# Records from a data source
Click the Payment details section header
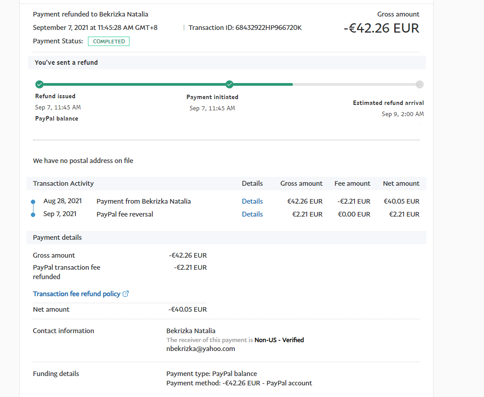Viewport: 484px width, 397px height. 57,238
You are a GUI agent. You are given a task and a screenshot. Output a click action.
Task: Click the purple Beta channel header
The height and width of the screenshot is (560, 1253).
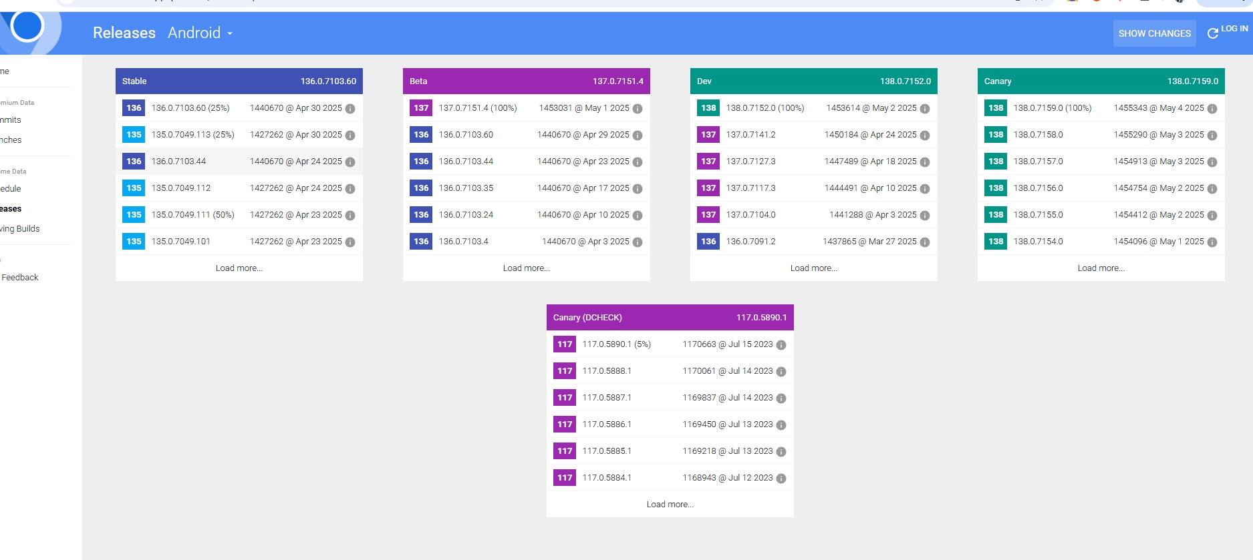pyautogui.click(x=526, y=81)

# Activity
Set down exactly and only the lines from the start of the entries above through the line containing "Task: Click the purple Beta channel header", both ends included, omitting the pictures.

# Exercise answer
Click the Payment details section header
Viewport: 484px width, 397px height. 57,238
You are a GUI agent. You are given a task and a screenshot. Output a click action.
Task: Click the purple Beta channel header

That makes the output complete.